Соображениями о том, как гибкая логика капитализма превращает революцию в коммерцию, трудно кого-то удивить, но написано это, как всегда у Кобрина, замечательно: «Что касается слова „революция”, то его чаще всего можно услышать и увидеть в рекламах, расписывающих домохозяйкам все прелести новой бытовой техники. Малколм Макларен, тонкий и проницательный ученик Дебора, сделал из этой фразы целое направление — „панк”, создав из юных придурков группу „Sex Pistols”, которая выгодно продавала буржуазной публике не „музыку”, и даже не какой-то специальный rock’n’roll drive, а саму идею неудовлетворенности, агрессивную неудовлетворенность, циничное, тупое, яростное разочарование. „Sex Pistols” оказались отличным товаром: майки со слоганом „No Future” прекрасно продаются в туристических лавках рядом с Трафальгарской площадью и Вестминстерским аббатством. Сам же умный провокатор Макларен, сколотив состояние, отправился в Париж записывать милые электронные альбомы с джазовыми музыкантами и Катрин Денев в роли роскошной буржуазной музы». Этот пример, как и вообще добродушный, академичный, обломовский мир академической леволиберальной мысли, по мнению Кобрина, делает положения «Общества спектакля» уязвимыми — но в то же время мы можем говорить здесь о творении, которое больше создателя: включенность интеллектуалов в спектакль не отменяет понимания происходящего — более того, «„подлинность”, которой якобы фатально не хватает в буржуазном обществе, является не чем-то действительно существующим, но мистифицированным, своего рода „горизонтом ожидания”, платоновской идеей, реально существующей в сознании в качестве универсального объекта мышления». Важное замечание Кобрина — о названии книги Дебора: слово spectacle в некоторых языках, в том числе русском, несет театральные коннотации, тогда как «никакого театра Ги Дебор в виду не имел; он считал этот вид искусства глубоко буржуазным и даже мертвым… да и вообще на искусство ему было глубоко наплевать».

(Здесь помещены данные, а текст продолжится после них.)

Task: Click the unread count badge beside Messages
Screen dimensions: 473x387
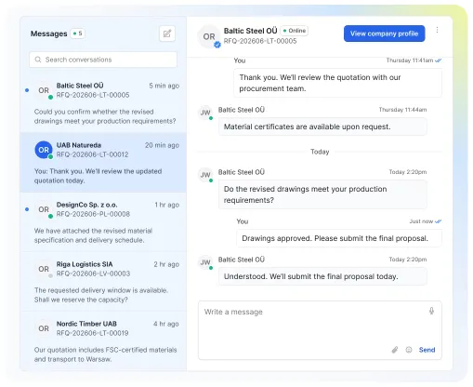Action: (78, 33)
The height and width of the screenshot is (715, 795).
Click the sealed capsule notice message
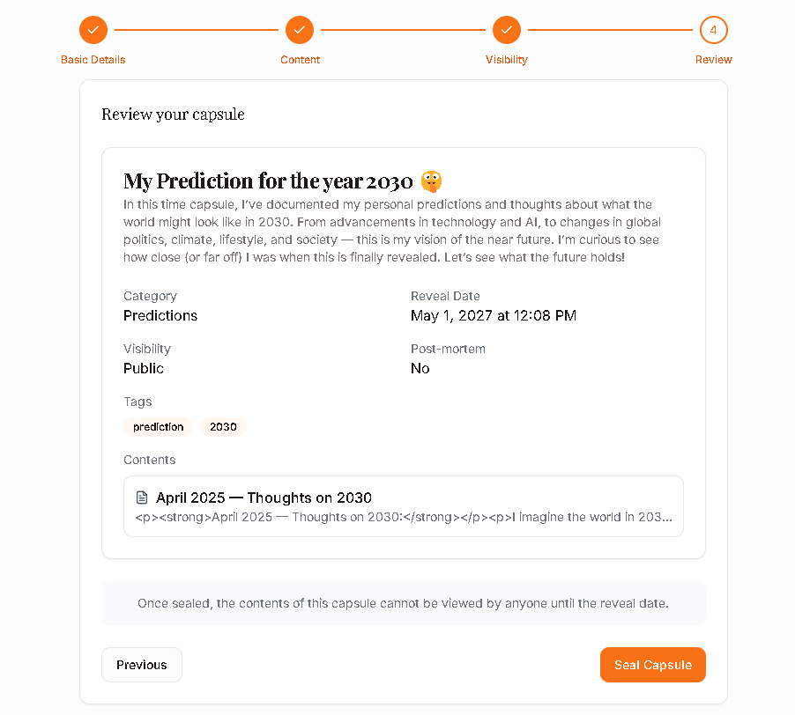[x=404, y=603]
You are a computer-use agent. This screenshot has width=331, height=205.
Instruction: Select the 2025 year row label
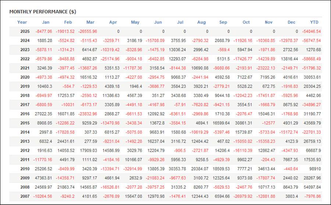(25, 31)
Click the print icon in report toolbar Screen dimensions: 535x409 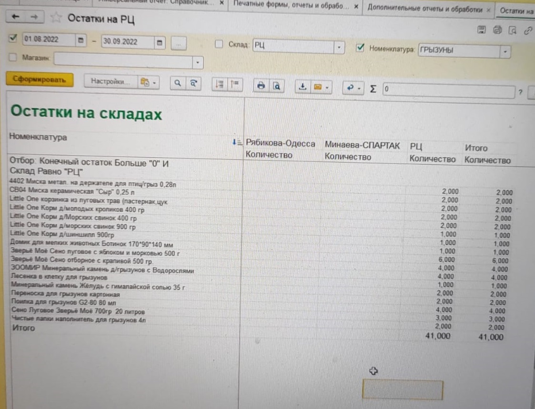click(261, 86)
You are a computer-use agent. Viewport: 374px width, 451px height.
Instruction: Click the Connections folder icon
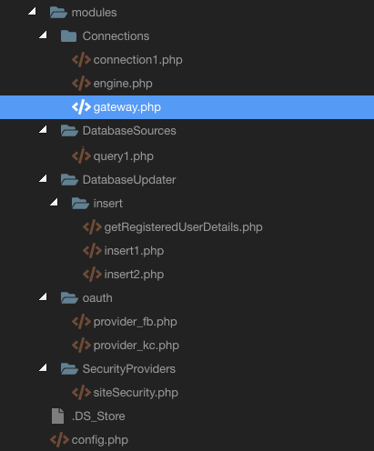68,36
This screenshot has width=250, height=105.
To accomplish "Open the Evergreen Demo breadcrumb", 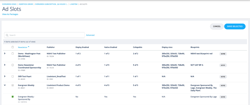I will point(9,4).
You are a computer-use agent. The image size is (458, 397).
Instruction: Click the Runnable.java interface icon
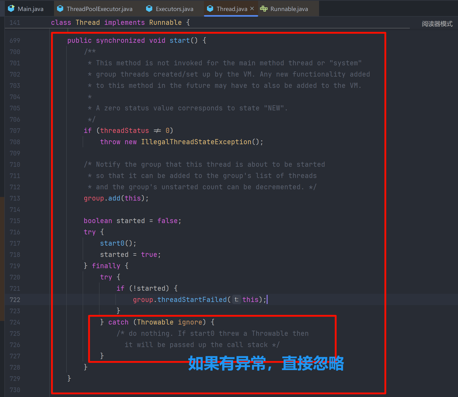point(264,9)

6. В свежем номере «Новой Польши» Лешек Шаруга и Томаш Хербих рецензируют две недавних польских книги о Герцене. Биограф Виктория Сливовская считает независимость Польши «одной из главных тем, занимавших Герцена» — по мнению Шаруги, это спорно, но такая постановка вопроса позволяет увидеть «замечательный портрет русского человека, каким его хотели бы видеть многие поляки, стремящиеся к реальному диалогу с Россией». Для Яцека Углика Герцен — представитель «открытой философии» (то есть философии, рассматривающей человека и способной к изменению собственной концепции). Хербих критикует жесткое противопоставление «открытой философии» и религии, но отмечает, что в интерпретации Углика Герцен прочитывается как современный философ. 

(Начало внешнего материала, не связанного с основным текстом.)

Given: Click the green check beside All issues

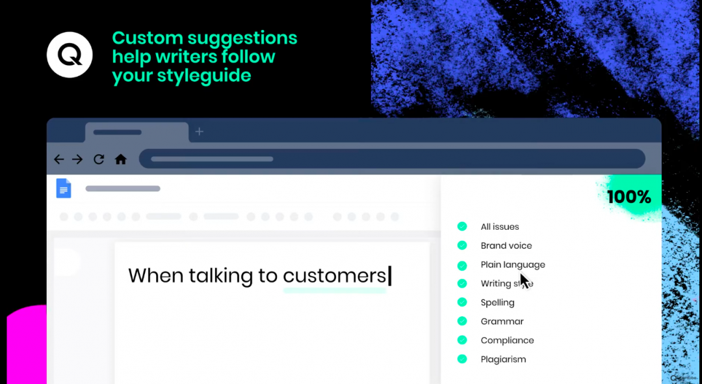Looking at the screenshot, I should [x=462, y=226].
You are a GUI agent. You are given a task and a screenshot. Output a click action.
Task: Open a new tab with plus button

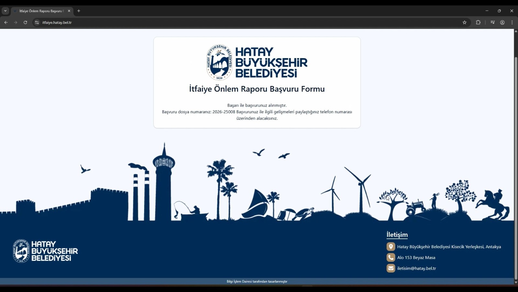click(x=79, y=11)
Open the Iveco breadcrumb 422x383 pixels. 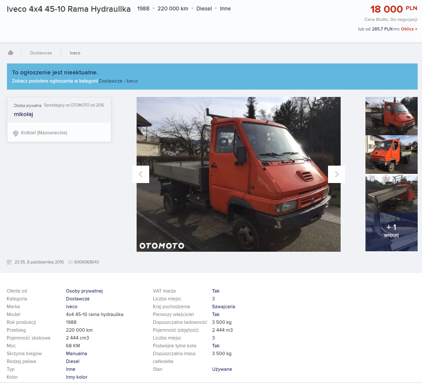(75, 53)
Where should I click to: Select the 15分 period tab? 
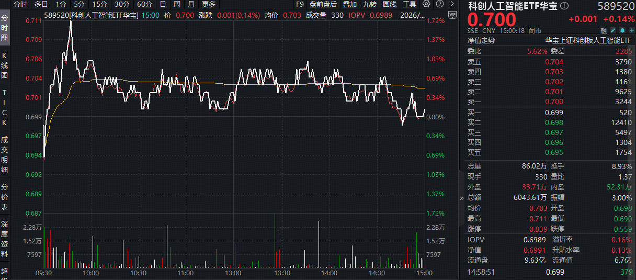[x=99, y=4]
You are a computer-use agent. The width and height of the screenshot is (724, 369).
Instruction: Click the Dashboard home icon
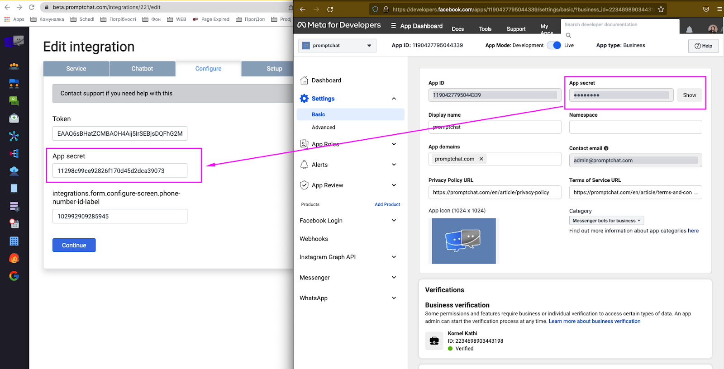click(x=304, y=80)
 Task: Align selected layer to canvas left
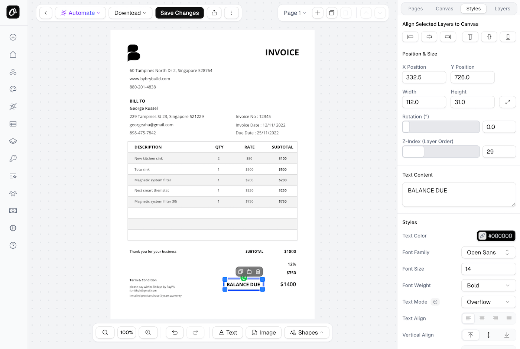coord(410,37)
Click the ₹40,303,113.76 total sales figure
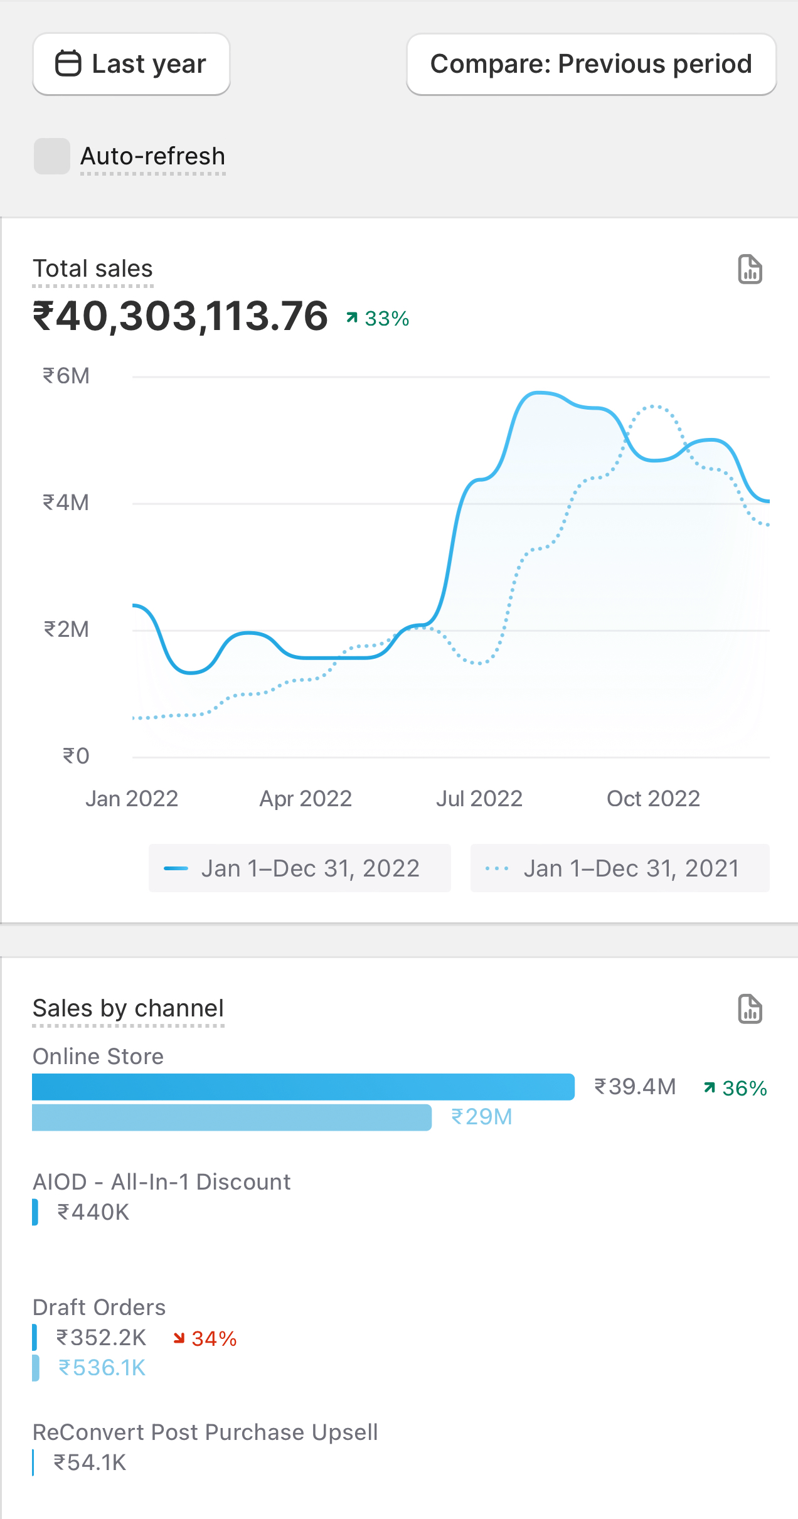 (180, 316)
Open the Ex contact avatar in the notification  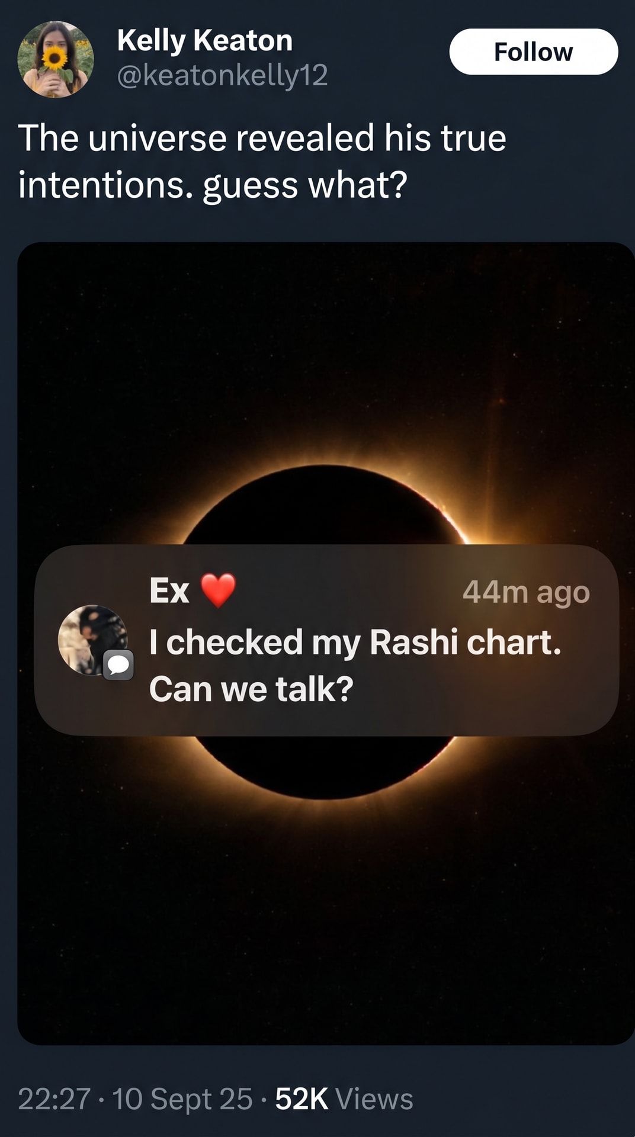92,640
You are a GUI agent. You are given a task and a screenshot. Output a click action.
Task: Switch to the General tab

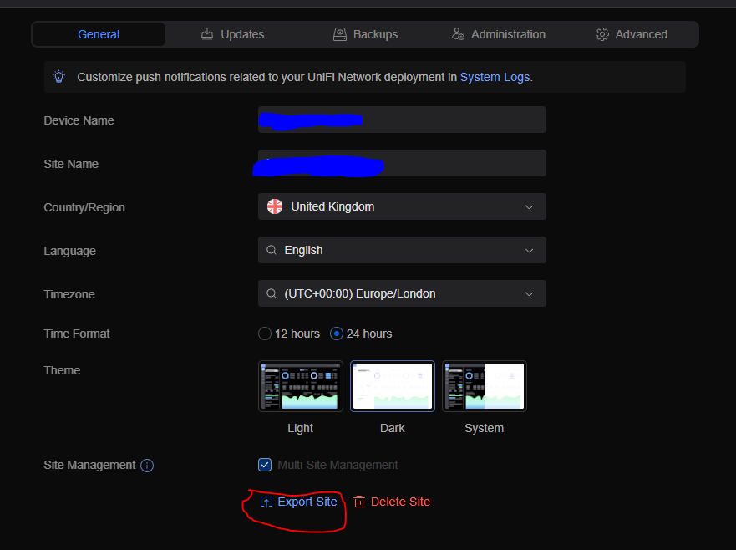(99, 34)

Среди других заметных публикаций номера — статья Анны Щепан о женских персонажах у Джозефа Конрада и подборка стихотворений Станислава Чича в переводе Владимира Окуня:

То ближе то дальше
с черепом как мухомор
с глазами текучими виноградинками
этот лысый расстрелянный
знахарь
Лечил людей отварами из трав
и вот лежит в лесу на травах
Они распрямляются пьют красный отвар из человека
и падают замертво

7. В «Снобе» — новые стихи Кирилла Корчагина. Личностное здесь выходит на поверхность — явственнее, чем обычно, но фрустрация хорошо темперирована; каждая строка — как мощный нахлест:

Что беспокоит меня расслаивающимися вечерами —
как в теплой груде земли ворочается свет прорываясь вспышками влажной ночи,
как растворяет
плеск нитевидный близкой реки заходящее пыльное солнце
как раскрываются черные щели кондиционеров и в дымке контагиозной
засыпают бездомные под влагой фонтанов,
мерно качающей их, выпивающей соты
нашего редкого секса, и в порах речных почва восстаний дышит еще теплом
и поют о смерти в ранних восьмидесятых те кто всё еще живы
в переулке где однажды ограбили нас

8. Александра Рынк в издании Birdinflight рекомендует пять графических романов вне комиксового мейнстрима. Индийская психоделика, неприятные будни муравьев, подростковая депрессия, уродующее тело ЗППП, борьба с демонами — все, чего вам так не хватало в вашей уютной жизни.

9. На этой неделе скончался Денис Джонсон-Дэвис, крупнейший переводчик современной арабской прозы на английский язык, издатель и редактор журнала «Асват». О его заслугах вспоминает блог Arablit: более тридцати изданных антологий и авторских книг прозы, в том числе тексты нобелевского лауреата Нагиба Махфуза, переводы детских и религиозных книг, мемуары о долгой карьере и собственный сборник рассказов. Здесь же советуют 11 книг, написанных и переведенных Джонсоном-Дэвисом.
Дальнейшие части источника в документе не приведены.